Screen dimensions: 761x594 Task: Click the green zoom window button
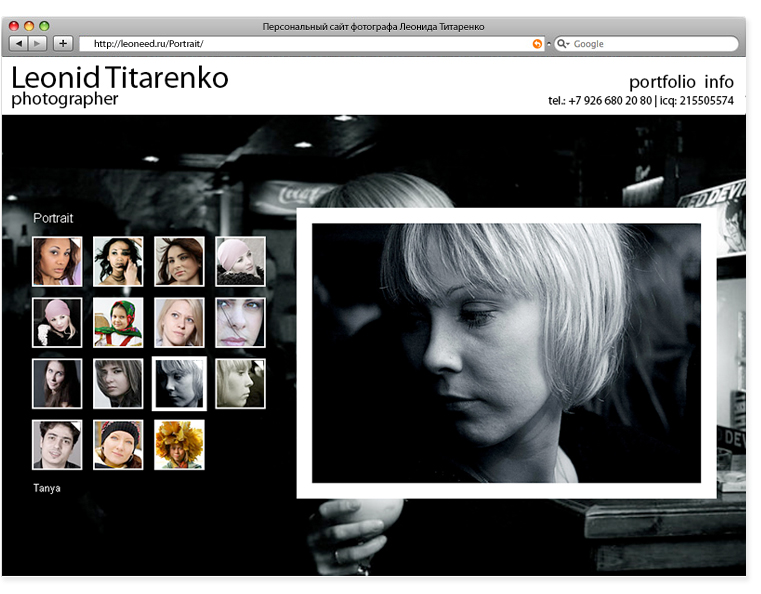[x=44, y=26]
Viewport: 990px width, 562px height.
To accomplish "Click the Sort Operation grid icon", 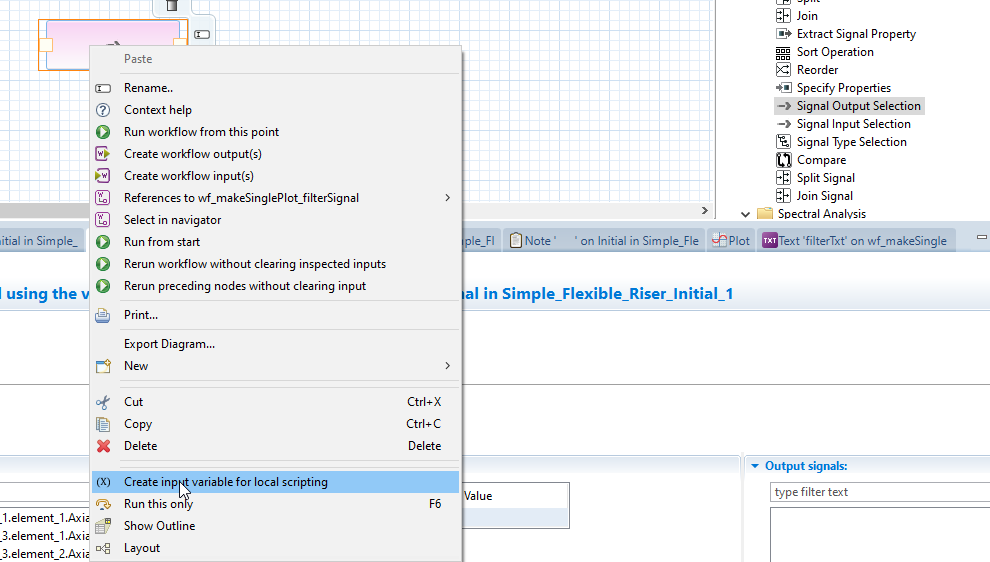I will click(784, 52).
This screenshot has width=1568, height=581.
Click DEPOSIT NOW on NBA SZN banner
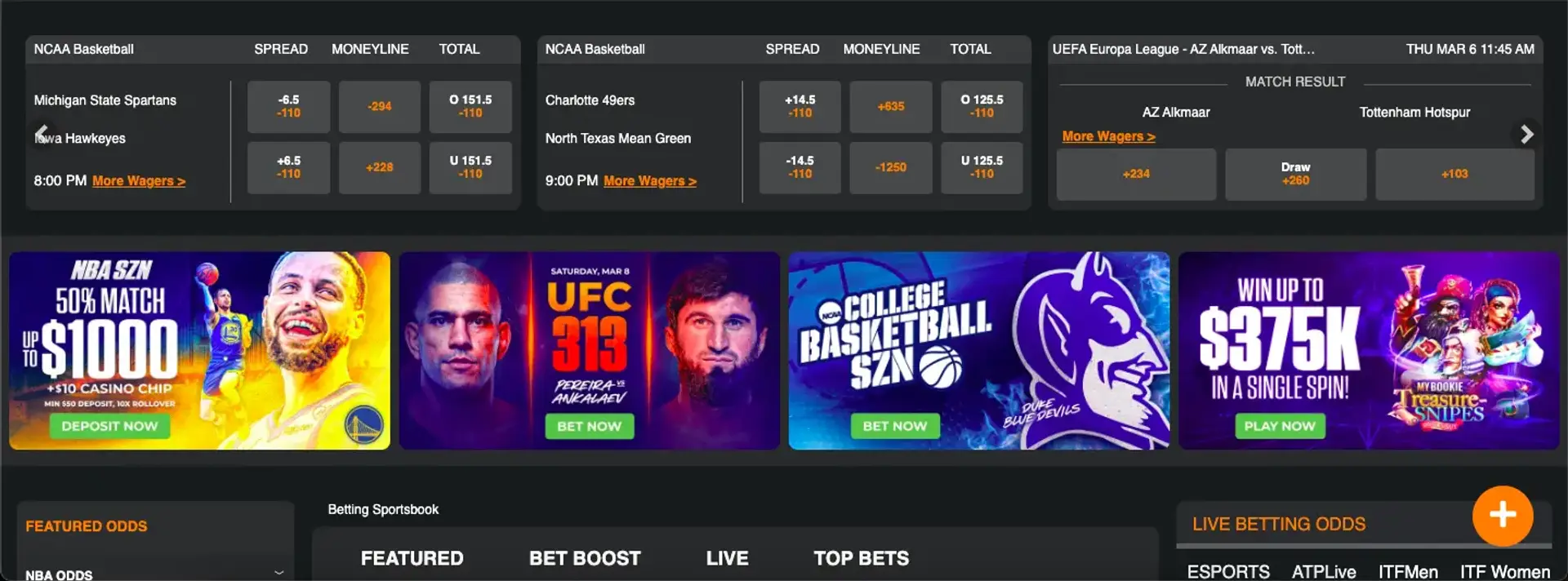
......
* Brief
Across the entries, how many lines contain the word "height"? State that number and nothing else.

* Finished exercise
2